I started off the post with the rule, but let's see it again just to drill it in:

"Cross the street"
If you are walking down a sidewalk and observe any activity or conditions up ahead that makes you feel unsafe or uncomfortable, either a) cross to the other side of the street or b) double back. 

There are a few critical elements of this definition that are worth elaborating on. Specifically, there is a distinction between what I am trying to say in this rule, and what I am absolutely not trying to say in this rule.

"Activity or conditions"
There is a big difference between "Activity or conditions" and "People". A lot of Chicagoan, especially UChicago students, might misinterpret this advice as "If you see any people (such as young non-white males)". There are a lot of problems with this misinterpretation. For one, we no longer live in a world of 1940s Disney cartoons; warriors and intellectuals especially should be better than such racist generalizations.
More importantly, however, looking for "People" is not a good measure of safety. People themselves are often quite neutral. It is the activity that they are doing, or the conditions in which they are in, that makes them dangerous or criminal. Let us consider "activity" and "conditions" separately, for now, just so we can get a better sense of this rule and its application.

"Activity"
Activity describes the actions and behavior of a group of people. It does not describe the people themselves. Problematic activities and behavior include.
  • Suspicious pointing in your direction, along with covert whispers
  • Wearing clothing that is too warm or thick for the weather (e.g. a hoodie or jacket on a sunny July day)
  • Constantly looking over one's shoulder as they approach you
  • Rough-housing and play punching
 This is just a brief list of all the actions that would arise extreme suspicion and provoke you to find a safer route. Basically, you are looking for activity that tends to indicate danger. To an extent, you could consider this a form of stereotyping or, at the least, generalization.
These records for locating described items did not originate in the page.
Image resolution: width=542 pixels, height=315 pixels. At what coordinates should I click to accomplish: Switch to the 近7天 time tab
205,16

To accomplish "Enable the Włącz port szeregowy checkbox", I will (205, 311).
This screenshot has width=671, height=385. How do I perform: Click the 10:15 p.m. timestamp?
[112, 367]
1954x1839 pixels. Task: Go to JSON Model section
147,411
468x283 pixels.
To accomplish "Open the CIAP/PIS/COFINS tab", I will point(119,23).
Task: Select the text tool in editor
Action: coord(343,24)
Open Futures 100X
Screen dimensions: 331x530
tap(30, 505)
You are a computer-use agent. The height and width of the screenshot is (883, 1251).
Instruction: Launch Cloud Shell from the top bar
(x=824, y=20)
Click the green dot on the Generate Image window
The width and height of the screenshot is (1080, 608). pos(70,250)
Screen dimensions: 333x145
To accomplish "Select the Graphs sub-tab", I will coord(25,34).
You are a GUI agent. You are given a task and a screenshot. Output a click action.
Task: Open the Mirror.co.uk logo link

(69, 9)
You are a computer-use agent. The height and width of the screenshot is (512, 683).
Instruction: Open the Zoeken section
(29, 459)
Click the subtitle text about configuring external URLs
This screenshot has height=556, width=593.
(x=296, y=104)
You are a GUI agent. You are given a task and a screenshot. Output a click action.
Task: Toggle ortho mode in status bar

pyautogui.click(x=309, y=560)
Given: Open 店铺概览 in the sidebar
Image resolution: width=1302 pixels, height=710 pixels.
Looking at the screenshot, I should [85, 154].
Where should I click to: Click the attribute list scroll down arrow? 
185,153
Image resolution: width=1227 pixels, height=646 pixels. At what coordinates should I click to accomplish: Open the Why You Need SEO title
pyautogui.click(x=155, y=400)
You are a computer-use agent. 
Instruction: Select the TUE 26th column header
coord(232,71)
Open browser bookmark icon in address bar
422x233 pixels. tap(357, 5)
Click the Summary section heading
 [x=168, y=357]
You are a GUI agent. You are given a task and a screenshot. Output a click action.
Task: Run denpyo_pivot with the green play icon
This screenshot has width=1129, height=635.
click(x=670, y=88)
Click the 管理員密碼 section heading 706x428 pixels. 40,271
In my experience, people wearing hoodies on a 90 degree day have something to hide, and that something is probably bad for your health if they are approaching you in a clique of 3. Use judgment, common sense, and experience.

"Conditions"
Sometimes, it's not the activity that people are doing, but the actual physical environment that is cause for alarm. The proverbial "dark alley" is definitely an example of this. It's as true today in Chicago as it was in 1985 New York City; not much good happens in dark alleys, especially after nightfall. There are, however, more subtle indications that the physical environment potentially harbors danger. Here are some examples in my own experience:
  • Blind corners in poorly lit areas
  • Desolate streets with minimal traffic, either foot or auto
  • DARK ALLEYS (Can't emphasize that one enough; the 2 minutes you save on your "shortcut" is not often worth it)
  • Warm, humid weather. 
  • Parks after nightfall. Bushes, trees, high foliage ,etc. This is a perfect ambush zone.
 There are of course exceptions and qualification to all of these. For example, warm weather is also a great time to go out at night for a walk with your significant other! But maybe stay away from dark parks. And dark alleys. It is shocking how many people get attacked near dark alleys, despite the fact that this is supposedly common knowledge.

Some Conclusions: Don't live your life in fear!
"But Sheridan, if I follow all this advice, I am just going to live my life in a constant state of paranoia! How do you even go outside!?"
You don't want to live your life in a constant state of hyper-aware stress. We don't live in a warzone (for the most part, and I only speak for myself). Part of the warrior way is learning to adopt these techniques to a daily routine without raising your blood pressure too much, or creeping out your friends. Casually observe these concepts. Be cool. Have Zanshin, a state of awareness and calm that the Samurai purported to possess (more on that another time).

It's Friday. Stay safe. Have fun. STAY SAFE. Remember the tips!